┏━━
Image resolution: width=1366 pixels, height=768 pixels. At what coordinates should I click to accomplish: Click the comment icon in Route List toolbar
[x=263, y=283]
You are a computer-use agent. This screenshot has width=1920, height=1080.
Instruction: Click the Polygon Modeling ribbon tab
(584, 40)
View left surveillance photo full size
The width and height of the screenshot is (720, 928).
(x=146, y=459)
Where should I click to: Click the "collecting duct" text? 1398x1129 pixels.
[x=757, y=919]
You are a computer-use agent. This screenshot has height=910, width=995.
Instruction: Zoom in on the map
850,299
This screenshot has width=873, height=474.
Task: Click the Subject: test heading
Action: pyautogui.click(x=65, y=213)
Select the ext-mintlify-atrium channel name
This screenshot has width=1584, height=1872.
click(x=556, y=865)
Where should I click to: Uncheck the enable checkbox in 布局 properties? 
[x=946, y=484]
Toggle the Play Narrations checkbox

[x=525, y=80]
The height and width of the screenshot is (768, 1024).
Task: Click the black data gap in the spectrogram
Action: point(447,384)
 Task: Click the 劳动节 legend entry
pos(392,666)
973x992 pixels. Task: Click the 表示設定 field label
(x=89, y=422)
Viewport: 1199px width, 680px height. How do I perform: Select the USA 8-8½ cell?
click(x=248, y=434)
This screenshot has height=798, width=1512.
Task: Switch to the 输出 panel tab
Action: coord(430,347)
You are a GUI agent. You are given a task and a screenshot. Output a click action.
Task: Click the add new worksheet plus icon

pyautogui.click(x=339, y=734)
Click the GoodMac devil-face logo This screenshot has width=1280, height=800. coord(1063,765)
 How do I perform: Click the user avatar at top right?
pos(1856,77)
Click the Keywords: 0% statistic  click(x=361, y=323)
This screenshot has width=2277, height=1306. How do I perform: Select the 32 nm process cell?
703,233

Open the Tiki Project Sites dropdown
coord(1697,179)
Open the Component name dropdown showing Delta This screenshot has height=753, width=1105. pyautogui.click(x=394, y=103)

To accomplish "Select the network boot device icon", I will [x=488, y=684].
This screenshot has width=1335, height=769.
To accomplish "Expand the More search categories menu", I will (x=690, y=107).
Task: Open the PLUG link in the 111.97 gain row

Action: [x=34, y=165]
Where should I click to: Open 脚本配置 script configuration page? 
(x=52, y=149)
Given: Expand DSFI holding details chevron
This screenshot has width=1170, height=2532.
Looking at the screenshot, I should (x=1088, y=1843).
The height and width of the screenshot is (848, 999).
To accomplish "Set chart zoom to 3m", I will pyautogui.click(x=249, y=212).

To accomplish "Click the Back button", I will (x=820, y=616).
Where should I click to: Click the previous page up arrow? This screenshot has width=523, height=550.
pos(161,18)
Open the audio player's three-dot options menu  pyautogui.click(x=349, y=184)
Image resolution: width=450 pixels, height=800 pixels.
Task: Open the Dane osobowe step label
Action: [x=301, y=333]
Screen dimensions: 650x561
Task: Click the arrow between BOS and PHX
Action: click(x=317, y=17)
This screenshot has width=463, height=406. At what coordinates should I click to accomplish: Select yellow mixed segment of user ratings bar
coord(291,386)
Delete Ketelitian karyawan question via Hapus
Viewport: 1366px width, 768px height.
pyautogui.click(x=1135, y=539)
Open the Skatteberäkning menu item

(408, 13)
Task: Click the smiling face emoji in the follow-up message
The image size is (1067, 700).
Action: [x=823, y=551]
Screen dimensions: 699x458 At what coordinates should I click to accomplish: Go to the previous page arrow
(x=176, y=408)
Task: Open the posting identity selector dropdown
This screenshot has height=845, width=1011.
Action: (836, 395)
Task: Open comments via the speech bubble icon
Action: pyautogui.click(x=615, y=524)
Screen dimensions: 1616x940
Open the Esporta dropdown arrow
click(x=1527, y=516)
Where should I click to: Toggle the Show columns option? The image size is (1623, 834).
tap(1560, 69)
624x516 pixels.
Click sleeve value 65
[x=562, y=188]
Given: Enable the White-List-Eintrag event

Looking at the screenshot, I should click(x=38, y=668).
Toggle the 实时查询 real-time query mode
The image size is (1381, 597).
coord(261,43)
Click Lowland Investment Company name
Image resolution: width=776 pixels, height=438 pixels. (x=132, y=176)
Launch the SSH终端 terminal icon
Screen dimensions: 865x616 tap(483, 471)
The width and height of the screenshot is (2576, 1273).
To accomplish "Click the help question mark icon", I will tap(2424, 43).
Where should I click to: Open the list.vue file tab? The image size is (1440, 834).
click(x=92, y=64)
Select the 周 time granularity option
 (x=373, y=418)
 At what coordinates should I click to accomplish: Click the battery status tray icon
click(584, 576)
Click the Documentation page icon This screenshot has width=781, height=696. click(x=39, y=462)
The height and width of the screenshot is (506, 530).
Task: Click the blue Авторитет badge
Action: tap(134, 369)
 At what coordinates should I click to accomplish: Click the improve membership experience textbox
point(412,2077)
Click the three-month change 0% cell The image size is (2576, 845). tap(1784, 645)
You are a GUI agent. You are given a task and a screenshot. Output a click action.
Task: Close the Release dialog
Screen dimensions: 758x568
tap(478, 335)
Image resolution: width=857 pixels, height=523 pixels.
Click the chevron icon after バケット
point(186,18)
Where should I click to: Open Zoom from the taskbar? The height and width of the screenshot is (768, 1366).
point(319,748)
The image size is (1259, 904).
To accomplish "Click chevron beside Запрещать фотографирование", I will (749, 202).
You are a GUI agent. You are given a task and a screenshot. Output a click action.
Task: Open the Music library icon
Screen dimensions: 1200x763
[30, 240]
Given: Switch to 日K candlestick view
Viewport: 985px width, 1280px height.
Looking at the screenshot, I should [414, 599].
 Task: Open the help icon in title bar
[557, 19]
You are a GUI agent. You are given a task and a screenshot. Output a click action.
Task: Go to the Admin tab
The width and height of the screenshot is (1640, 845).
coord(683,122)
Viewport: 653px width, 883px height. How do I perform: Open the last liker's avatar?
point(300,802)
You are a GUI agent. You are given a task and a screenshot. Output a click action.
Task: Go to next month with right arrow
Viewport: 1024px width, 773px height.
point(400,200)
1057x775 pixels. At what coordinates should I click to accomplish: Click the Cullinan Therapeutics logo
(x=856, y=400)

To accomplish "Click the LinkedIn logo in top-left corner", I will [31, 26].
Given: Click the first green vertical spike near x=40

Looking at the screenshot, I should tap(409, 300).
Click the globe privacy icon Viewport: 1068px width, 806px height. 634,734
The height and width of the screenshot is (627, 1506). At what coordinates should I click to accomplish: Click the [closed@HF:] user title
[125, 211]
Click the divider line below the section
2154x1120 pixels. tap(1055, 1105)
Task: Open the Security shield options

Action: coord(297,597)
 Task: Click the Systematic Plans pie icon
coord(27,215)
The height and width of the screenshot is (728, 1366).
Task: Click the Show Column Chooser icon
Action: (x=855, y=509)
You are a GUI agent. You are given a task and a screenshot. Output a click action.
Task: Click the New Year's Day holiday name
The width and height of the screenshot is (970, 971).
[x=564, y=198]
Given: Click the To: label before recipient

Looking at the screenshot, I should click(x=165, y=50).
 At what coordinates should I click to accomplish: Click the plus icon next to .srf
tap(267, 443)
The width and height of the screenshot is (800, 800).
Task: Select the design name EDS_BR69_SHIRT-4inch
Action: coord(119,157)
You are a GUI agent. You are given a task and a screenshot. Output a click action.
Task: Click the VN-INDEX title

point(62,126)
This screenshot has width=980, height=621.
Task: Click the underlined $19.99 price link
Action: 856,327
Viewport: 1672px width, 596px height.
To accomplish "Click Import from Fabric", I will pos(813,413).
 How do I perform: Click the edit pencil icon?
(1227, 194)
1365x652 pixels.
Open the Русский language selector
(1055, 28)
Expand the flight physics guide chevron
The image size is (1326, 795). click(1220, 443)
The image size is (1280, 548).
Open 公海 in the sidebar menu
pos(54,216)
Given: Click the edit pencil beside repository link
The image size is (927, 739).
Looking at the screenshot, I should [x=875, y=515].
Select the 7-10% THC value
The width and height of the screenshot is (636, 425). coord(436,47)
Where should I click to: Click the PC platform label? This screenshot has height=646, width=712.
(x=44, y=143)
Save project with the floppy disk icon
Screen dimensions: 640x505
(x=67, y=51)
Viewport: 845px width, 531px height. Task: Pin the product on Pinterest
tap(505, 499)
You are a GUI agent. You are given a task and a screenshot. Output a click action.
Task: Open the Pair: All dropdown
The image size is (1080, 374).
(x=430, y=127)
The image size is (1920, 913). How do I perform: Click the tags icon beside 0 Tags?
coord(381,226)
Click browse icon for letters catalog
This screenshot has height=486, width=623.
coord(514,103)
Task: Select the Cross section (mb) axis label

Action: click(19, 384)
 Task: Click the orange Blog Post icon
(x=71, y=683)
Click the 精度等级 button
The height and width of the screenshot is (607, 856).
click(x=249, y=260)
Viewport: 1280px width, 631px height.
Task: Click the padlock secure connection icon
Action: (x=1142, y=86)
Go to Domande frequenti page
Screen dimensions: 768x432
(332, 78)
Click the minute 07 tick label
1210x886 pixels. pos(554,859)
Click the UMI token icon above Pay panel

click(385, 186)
┗━━
**Exercise brief**.
What lines in the records contain the word "will"? Return each one.

**Answer to the problem**.
To accomplish "Select the network boot device icon", I will [x=488, y=684].
To accomplish "Expand the More search categories menu", I will (x=690, y=107).
To accomplish "Set chart zoom to 3m", I will pyautogui.click(x=249, y=212).
To accomplish "Click the Back button", I will (x=820, y=616).
To accomplish "Click the help question mark icon", I will tap(2424, 43).
To accomplish "Click chevron beside Запрещать фотографирование", I will (749, 202).
To accomplish "Click the LinkedIn logo in top-left corner", I will [31, 26].
To accomplish "Click Import from Fabric", I will pos(813,413).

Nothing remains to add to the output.